To better understand the role of atmospheric dynamics in modulating surface concentrations of fine particulate matter (PM_2.5), we relate the anticyclonic wave activity (AWA) metric and PM_2.5 data from the Interagency Monitoring of Protected Visual Environment (IMPROVE) data for the period of 1988–2014 over the US. The observational results are compared with hindcast simulations over the past 2 decades using the National Center for Atmospheric Research–Community Earth System Model (NCAR CESM). We find that PM_2.5 is positively correlated (up to R=0.65) with AWA changes close to the observing sites using regression analysis.

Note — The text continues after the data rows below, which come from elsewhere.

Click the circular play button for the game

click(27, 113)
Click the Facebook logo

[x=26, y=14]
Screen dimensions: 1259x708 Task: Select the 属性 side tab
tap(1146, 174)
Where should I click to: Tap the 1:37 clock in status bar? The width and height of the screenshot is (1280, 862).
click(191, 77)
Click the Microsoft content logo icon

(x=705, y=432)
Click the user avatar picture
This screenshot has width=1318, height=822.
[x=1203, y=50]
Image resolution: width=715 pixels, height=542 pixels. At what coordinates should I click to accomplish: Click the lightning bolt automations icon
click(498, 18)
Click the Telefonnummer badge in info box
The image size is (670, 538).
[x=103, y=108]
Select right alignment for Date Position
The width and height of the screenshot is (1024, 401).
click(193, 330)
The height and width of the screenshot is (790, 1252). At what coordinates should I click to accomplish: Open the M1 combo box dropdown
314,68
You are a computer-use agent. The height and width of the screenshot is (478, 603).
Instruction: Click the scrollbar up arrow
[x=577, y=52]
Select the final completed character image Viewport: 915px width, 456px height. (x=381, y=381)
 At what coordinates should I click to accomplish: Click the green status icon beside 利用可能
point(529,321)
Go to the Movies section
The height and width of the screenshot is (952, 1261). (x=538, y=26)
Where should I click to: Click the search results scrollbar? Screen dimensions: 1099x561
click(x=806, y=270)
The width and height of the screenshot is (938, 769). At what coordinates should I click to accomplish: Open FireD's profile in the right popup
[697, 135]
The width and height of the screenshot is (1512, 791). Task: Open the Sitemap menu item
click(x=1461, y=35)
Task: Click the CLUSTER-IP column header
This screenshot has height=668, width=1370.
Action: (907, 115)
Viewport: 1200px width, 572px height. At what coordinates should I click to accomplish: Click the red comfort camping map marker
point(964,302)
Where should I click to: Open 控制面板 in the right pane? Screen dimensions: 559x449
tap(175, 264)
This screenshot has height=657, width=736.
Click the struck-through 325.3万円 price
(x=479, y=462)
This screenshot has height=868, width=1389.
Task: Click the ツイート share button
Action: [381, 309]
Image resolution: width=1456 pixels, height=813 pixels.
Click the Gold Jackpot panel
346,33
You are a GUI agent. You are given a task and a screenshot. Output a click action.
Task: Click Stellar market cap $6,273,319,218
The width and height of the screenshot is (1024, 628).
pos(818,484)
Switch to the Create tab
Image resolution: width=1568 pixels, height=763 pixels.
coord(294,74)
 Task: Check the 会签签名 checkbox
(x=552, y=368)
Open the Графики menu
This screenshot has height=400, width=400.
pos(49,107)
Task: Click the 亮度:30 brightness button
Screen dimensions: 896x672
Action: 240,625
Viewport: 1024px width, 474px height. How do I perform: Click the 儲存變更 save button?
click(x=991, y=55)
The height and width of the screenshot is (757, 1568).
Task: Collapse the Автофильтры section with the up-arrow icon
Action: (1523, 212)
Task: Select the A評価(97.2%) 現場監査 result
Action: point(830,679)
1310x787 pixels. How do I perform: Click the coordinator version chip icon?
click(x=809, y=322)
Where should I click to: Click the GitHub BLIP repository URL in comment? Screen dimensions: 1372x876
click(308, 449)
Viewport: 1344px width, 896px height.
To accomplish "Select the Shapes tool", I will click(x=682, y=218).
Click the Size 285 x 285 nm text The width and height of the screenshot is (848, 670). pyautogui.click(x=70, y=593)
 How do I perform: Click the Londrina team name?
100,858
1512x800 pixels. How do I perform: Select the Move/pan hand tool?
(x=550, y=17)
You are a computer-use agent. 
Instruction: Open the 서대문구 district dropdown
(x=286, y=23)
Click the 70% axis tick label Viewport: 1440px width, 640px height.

The composite AWA for high-aerosol days (all daily PM_2.5 above the 90th percentile) shows a similarly strong correlation between PM_2.5 and AWA. The most prominent correlation occurs in the Midwestern US. Furthermore, the higher quantiles of PM_2.5 levels are more sensitive to the changes in AWA. For example, we find that the averaged sensitivity of the 90th-percentile PM_2.5 to changes in AWA is approximately 3 times as strong as the sensitivity of 10th-percentile PM_2.5 at one site (Arendtsville, Pennsylvania; 39.92^∘ N, 77.31^∘ W). The higher values of the 90th percentile compared to the 50th percentile in quantile regression slopes are most prominent over the northeastern US. In addition, future changes in US PM_2.5 based only on changes in climate are estimated to increase PM_2.5 concentrations due to increased AWA in summer over areas where PM_2.5 variations are dominated by meteorological changes, especially over the western US. Changes between current and future climates in AWA can explain up to 75 % of PM_2.5 variability using a linear regression model. Our analysis indicates that higher PM_2.5 concentrations occur when a positive AWA anomaly is prominent, which could be critical for understanding how pollutants respond to changing atmospheric circulation as well as for developing robust pollution projections.